Die politischen Dimensionen hinter diesem Prozeß offenbaren sich erst bei näherem Hinsehen.

Schon mit seinen Betriebssystemen Windows 95/98, Windows CE und Windows NT hat Bill Gates eine weltweite Dominanz, die es so noch in keinem Bereich der Wirtschaft auch nur annähernd gab. Mehr als 90 Prozent aller PCs laufen unter Windows, und im Feld der größeren Rechner in Wirtschaft und Verwaltung, bei den sogenannten "Client-/Server-Systemen", gewinnt Windows NT zunehmend an Boden. Marktanteil: ca. 40 Prozent. Bill Gates hat damit heute schon die Macht, uns alle an die Leine zu nehmen. Faktisch kann er ganz nach Laune viele Millionen Computer-Nutzer zwingen, alle sechs oder zwölf Monate einige hundert Mark für eine neue Version seines Betriebsystems auszugeben. Er kann darüber hinaus die Entwicklung ganz nach Belieben steuern.

Das ist nichts anderes als eine Konzentration von Macht, neben der die Gestaltungsmöglichkeiten selbst der politischen Führer von Großmächten geradezu lächerlich scheinen.

Eine neue und fast unvorstellbare Qualität dieser ungeheuerlichen Macht würde (oder wird?) es mit sich bringen, wenn es Microsoft tatsächlich gelingen sollte, ungeschoren aus dem Prozeß hervorzugehen.

Das Tempo, mit dem das Internet wächst, ist atemberaubend. Fast jede Sekunde klinkt sich irgendwo auf der Welt ein neuer Teilnehmer ein, in wenigen Jahren wird das Netz der Netze so selbstverständlich sein wie heute das Telefon. Und Bill Gates wird neben jedem Bildschirm sitzen und die Hand aufhalten? Vielleicht. Oder auch nicht...

Aber darauf kommt es letztlich auch nicht mehr an. Ob das Vermögen von Gates monatlich oder täglich durch Einnahmen aus dem Vertrieb und (vielleicht?) der Nutzung seines Internet-Zugangs um eine Milliarde Dollar steigt, ist nebensächlich.

Aber: Billy oder sein Nachfolger als Chef von Microsoft (Gates wird ja wohl nicht ewig leben) könnte auf die Idee kommen, den Explorer so zu programmieren, daß er nur Zugang zu Informationen gestattet, die ihm genehm sind. Oder ungefragt und automatisch bei jedem Einsatz eine Botschaft seines Herrn auf den Bildschirm projiziert.

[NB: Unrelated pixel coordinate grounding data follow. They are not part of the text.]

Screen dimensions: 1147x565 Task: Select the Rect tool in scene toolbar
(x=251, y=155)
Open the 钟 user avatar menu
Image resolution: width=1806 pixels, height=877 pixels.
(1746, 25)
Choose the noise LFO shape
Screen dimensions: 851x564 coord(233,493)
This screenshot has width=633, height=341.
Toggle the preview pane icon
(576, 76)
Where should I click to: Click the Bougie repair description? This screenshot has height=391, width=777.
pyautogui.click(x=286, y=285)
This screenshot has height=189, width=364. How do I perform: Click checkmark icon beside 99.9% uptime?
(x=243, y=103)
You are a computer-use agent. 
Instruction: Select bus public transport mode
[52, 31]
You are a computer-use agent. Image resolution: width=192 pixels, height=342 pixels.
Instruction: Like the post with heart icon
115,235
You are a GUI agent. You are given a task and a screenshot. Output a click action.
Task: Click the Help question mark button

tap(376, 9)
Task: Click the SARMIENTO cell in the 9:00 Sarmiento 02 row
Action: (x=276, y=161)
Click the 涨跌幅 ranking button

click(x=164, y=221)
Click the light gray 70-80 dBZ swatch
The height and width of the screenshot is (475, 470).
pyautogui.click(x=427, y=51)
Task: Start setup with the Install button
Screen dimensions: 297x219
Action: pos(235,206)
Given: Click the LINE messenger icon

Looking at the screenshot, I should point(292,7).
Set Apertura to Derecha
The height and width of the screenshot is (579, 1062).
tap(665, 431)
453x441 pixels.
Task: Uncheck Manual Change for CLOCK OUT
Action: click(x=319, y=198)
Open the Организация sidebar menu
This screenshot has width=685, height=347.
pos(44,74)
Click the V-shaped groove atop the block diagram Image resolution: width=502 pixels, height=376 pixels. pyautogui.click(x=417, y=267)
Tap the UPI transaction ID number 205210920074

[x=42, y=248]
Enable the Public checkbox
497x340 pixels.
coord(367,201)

Oder zwingend und unumgänglich Informationen über das Nutzungsverhalten eines jeden Internet-Benutzers in einer nur ihm zugänglichen Datenbank registriert. Daten also, die uns wirklich und endgültig zu "gläsernen Menschen" machen würden und die Macht von Microsoft ins Unermeßliche steigern würden.

Horrorvisionen dieser Art sind alles andere als science fiction. Technisch machbar sind sie alle. Und der Gesetzgeber? Wird/kann er denn da nicht einschreiten? In einigen wenigen Jahren bestimmt nicht mehr. Dann wird die weltumspannende faktische Macht von Gates nicht mehr politisch zu steuern sein.

Vielleicht ist der gegenwärtige Prozeß die letzte, die allerletzte Chance, die Übernahme des Kommandos durch Bill Gates zu verhindern.